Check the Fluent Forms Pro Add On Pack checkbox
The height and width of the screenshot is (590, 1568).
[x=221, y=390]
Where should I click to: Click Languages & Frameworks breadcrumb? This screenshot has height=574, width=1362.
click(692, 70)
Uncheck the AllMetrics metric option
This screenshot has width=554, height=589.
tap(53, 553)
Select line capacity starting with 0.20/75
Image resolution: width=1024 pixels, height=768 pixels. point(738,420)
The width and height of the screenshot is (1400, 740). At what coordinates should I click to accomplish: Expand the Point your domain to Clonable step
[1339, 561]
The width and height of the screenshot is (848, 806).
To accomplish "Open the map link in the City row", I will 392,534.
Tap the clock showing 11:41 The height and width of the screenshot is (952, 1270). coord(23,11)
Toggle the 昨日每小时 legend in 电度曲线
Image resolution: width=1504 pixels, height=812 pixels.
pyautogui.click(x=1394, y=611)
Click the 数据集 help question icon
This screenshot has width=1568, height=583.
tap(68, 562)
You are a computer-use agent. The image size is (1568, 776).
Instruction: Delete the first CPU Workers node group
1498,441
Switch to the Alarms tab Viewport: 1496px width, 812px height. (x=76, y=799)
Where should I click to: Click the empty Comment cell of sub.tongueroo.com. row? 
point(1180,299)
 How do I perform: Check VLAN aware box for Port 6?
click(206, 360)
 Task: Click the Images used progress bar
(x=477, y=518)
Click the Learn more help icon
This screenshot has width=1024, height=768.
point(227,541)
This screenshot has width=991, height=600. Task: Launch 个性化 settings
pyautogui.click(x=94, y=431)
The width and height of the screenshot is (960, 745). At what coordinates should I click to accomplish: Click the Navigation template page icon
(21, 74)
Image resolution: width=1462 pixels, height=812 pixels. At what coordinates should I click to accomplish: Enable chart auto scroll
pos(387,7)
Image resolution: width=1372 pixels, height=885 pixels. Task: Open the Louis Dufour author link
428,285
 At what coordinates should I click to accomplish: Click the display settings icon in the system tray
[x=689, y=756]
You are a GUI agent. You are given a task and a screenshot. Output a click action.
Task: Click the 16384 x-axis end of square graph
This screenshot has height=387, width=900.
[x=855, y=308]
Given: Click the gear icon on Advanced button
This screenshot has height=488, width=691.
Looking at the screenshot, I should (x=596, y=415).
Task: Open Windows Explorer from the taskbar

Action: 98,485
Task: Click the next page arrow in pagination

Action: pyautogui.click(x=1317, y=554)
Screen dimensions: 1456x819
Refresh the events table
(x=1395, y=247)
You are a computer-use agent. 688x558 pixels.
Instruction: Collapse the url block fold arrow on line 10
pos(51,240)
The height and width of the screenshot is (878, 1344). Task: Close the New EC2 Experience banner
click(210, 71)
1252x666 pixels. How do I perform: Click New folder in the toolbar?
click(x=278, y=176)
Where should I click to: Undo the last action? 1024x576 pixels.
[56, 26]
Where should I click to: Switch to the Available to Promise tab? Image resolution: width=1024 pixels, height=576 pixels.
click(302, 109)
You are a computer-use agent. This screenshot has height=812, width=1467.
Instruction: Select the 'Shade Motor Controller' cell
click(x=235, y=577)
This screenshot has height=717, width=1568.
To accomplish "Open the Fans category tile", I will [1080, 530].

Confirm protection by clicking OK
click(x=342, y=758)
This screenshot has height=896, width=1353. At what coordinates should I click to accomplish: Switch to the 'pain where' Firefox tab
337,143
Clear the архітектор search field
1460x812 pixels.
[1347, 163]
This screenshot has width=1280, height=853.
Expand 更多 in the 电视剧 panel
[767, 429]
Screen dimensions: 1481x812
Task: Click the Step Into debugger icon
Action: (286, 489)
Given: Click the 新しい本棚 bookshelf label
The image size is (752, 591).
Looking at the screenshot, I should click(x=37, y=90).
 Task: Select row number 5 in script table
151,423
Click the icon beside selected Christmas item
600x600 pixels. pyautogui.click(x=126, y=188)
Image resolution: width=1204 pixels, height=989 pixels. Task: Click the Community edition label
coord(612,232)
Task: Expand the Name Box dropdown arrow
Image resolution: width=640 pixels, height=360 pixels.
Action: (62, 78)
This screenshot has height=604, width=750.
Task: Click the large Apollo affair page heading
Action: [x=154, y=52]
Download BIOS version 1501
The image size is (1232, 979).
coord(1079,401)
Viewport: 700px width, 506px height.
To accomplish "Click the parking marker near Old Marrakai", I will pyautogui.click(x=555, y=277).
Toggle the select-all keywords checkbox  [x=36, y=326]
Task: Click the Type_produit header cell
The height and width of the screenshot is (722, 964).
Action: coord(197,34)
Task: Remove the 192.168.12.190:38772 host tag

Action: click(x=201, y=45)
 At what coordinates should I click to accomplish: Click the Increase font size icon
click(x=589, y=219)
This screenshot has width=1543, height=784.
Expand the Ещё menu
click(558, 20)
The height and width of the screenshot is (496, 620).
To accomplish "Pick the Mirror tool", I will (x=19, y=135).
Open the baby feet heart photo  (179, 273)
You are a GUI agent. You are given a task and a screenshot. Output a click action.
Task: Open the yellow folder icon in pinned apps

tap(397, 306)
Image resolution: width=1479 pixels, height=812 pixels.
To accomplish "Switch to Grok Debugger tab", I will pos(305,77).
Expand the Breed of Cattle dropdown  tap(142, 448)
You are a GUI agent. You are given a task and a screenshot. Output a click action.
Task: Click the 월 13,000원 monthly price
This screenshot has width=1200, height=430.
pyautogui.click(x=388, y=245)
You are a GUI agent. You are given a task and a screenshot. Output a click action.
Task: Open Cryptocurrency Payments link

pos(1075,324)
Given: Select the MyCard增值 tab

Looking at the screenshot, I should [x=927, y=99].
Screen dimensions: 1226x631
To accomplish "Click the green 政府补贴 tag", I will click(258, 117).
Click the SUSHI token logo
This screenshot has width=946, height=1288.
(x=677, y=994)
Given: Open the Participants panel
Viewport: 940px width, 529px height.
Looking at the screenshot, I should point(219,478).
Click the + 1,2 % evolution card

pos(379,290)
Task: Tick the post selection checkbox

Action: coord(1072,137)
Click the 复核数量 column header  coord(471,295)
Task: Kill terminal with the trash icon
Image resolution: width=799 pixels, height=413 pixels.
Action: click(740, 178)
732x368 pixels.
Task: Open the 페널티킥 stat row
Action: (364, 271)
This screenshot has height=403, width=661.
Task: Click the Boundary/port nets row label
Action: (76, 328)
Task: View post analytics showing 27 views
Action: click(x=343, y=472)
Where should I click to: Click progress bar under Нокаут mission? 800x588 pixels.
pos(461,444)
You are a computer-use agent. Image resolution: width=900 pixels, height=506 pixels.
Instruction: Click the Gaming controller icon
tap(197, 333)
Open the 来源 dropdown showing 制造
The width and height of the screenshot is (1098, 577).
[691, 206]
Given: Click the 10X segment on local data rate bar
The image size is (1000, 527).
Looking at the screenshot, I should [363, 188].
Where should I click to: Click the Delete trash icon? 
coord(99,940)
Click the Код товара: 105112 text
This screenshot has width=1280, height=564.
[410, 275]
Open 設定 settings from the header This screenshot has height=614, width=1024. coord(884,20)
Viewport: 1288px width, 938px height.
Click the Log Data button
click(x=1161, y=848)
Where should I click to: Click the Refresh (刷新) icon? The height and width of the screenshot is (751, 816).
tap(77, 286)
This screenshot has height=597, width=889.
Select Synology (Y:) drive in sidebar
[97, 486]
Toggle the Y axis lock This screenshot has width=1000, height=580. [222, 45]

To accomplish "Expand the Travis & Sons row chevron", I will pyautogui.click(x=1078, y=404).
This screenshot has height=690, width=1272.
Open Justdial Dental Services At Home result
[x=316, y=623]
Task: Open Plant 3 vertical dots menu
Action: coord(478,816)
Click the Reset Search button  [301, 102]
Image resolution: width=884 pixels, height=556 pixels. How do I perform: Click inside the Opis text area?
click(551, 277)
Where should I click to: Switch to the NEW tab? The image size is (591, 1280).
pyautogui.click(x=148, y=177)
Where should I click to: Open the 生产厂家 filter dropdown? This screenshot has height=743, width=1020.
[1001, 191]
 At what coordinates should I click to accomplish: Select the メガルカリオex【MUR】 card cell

- **GOAL OF THE EXERCISE**:
Reproduce the material from its first line up to and including the line with "[1339, 561]", replacing "breadcrumb" with "tab" and leaving everything else unchanged.

- **WRITTEN SOLUTION**:
Check the Fluent Forms Pro Add On Pack checkbox
The height and width of the screenshot is (590, 1568).
[x=221, y=390]
Where should I click to: Click Languages & Frameworks tab? This screenshot has height=574, width=1362.
click(692, 70)
Uncheck the AllMetrics metric option
This screenshot has width=554, height=589.
tap(53, 553)
Select line capacity starting with 0.20/75
Image resolution: width=1024 pixels, height=768 pixels. point(738,420)
The width and height of the screenshot is (1400, 740). At what coordinates should I click to accomplish: Expand the Point your domain to Clonable step
[1339, 561]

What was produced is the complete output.